Dal punto di vista semantico, le due forme sono interscambiabili nella maggior parte dei contesti. Tuttavia, si potrebbe sostenere che “eguale” mantenga un tono più formale e ricercato, mentre “uguale” sia più immediato e diffuso. Questa distinzione è stata suggerita già nell’Ottocento da alcuni linguisti, come Tommaseo e Bellini, i quali ipotizzavano che “uguale” fosse più adatto per cose materiali (“un filo uguale all’altro”), mentre “eguale” per concetti astratti (“l’eguaglianza dei diritti”). Oggi, questa distinzione non è più rigida, ma può ancora riflettersi in certe preferenze d’uso.

Quale forma scegliere?

Dal punto di vista normativo, non esiste una regola che imponga l’uso di una forma rispetto all’altra. Entrambe sono corrette e accettate. Tuttavia, chi scrive dovrebbe considerare il contesto comunicativo:

Per il parlato e la scrittura quotidiana: “uguale” è la forma più naturale e diffusa.

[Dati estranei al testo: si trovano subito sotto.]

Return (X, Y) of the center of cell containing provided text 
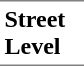
Street Level (42, 33)
Pinpoint the cell where the given text exists, returning its (X, Y) midpoint coordinate. 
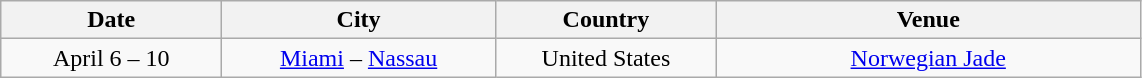
Country (606, 20)
Date (112, 20)
Miami – Nassau (359, 58)
Norwegian Jade (928, 58)
City (359, 20)
April 6 – 10 (112, 58)
United States (606, 58)
Venue (928, 20)
From the cell containing the given text, extract its center point as (x, y) coordinate. 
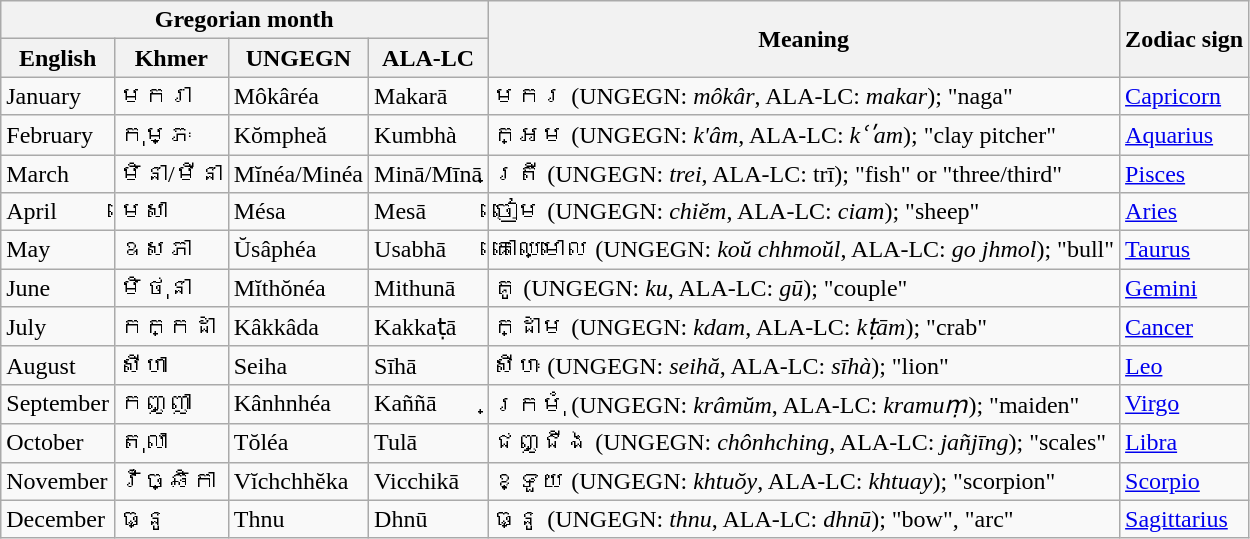
Usabhā (428, 250)
ក្ដាម (UNGEGN: kdam, ALA-LC: kṭām); "crab" (804, 327)
Leo (1184, 365)
Sagittarius (1184, 519)
Khmer (171, 58)
មេសា (171, 212)
កញ្ញា (171, 404)
កុម្ភៈ (171, 135)
Pisces (1184, 173)
វិច្ឆិកា (171, 481)
ក្រមុំ (UNGEGN: krâmŭm, ALA-LC: kramuṃ); "maiden" (804, 404)
ក្អម (UNGEGN: k'âm, ALA-LC: kʿʹam); "clay pitcher" (804, 135)
មិថុនា (171, 288)
Minā/Mīnā (428, 173)
មករា (171, 96)
ខ្ទួយ (UNGEGN: khtuŏy, ALA-LC: khtuay); "scorpion" (804, 481)
July (58, 327)
English (58, 58)
Kumbhà (428, 135)
Vicchikā (428, 481)
ធ្នូ (UNGEGN: thnu, ALA-LC: dhnū); "bow", "arc" (804, 519)
Kŏmpheă (298, 135)
កក្កដា (171, 327)
គោឈ្មោល (UNGEGN: koŭ chhmoŭl, ALA-LC: go jhmol); "bull" (804, 250)
Mĭnéa/Minéa (298, 173)
Tŏléa (298, 443)
Gregorian month (244, 20)
Mésa (298, 212)
March (58, 173)
January (58, 96)
សីហា (171, 365)
February (58, 135)
Thnu (298, 519)
ឧសភា (171, 250)
Taurus (1184, 250)
Aquarius (1184, 135)
Kaññā (428, 404)
Ŭsâphéa (298, 250)
Kânhnhéa (298, 404)
Mithunā (428, 288)
គូ (UNGEGN: ku, ALA-LC: gū); "couple" (804, 288)
November (58, 481)
សីហៈ (UNGEGN: seihă, ALA-LC: sīhà); "lion" (804, 365)
Capricorn (1184, 96)
មិនា/មីនា (171, 173)
Zodiac sign (1184, 39)
May (58, 250)
Scorpio (1184, 481)
December (58, 519)
ជញ្ជីង (UNGEGN: chônhching, ALA-LC: jañjīng); "scales" (804, 443)
Kâkkâda (298, 327)
Seiha (298, 365)
Virgo (1184, 404)
មករ (UNGEGN: môkâr, ALA-LC: makar); "naga" (804, 96)
ចៀម (UNGEGN: chiĕm, ALA-LC: ciam); "sheep" (804, 212)
Gemini (1184, 288)
Makarā (428, 96)
October (58, 443)
Cancer (1184, 327)
Mĭthŏnéa (298, 288)
Môkâréa (298, 96)
Kakkaṭā (428, 327)
Libra (1184, 443)
Mesā (428, 212)
August (58, 365)
ធ្នូ (171, 519)
តុលា (171, 443)
UNGEGN (298, 58)
ALA-LC (428, 58)
Meaning (804, 39)
Aries (1184, 212)
September (58, 404)
Vĭchchhĕka (298, 481)
Tulā (428, 443)
ត្រី (UNGEGN: trei, ALA-LC: trī); "fish" or "three/third" (804, 173)
Sīhā (428, 365)
June (58, 288)
April (58, 212)
Dhnū (428, 519)
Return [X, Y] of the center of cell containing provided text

Per il linguaggio giuridico, filosofico o solenne: “eguale” può essere preferibile, specie in espressioni come “l’eguaglianza sociale”.

In definitiva, la scelta tra “uguale” ed “eguale” dipende principalmente dall’uso consolidato e dal registro linguistico, più che da una regola fissa. Chiunque scriva può quindi orientarsi secondo il contesto e lo stile desiderato, senza timore di errore. In ogni caso, per saperne di più riportiamo a questo articolo redatto dall’Accademia della Crusca: Uguale o eguale.

 

Lingua italiana: mirabilia su mirabilia

La presenza di varianti lessicali come “uguale” ed “eguale” dimostra la ricchezza della lingua italiana, che nel corso della sua evoluzione ha saputo mantenere e adattare parole con sfumature diverse senza perdere chiarezza ed efficacia comunicativa. Questa varietà permette di scegliere il termine più adatto a seconda del contesto, arricchendo l’espressione linguistica e rendendo l’italiano una lingua di straordinaria versatilità. Il confronto tra forme antiche e moderne, tra usi letterari e quotidiani, testimonia la vitalità dell’italiano e la sua capacità di evolversi senza perdere il legame con le radici storiche.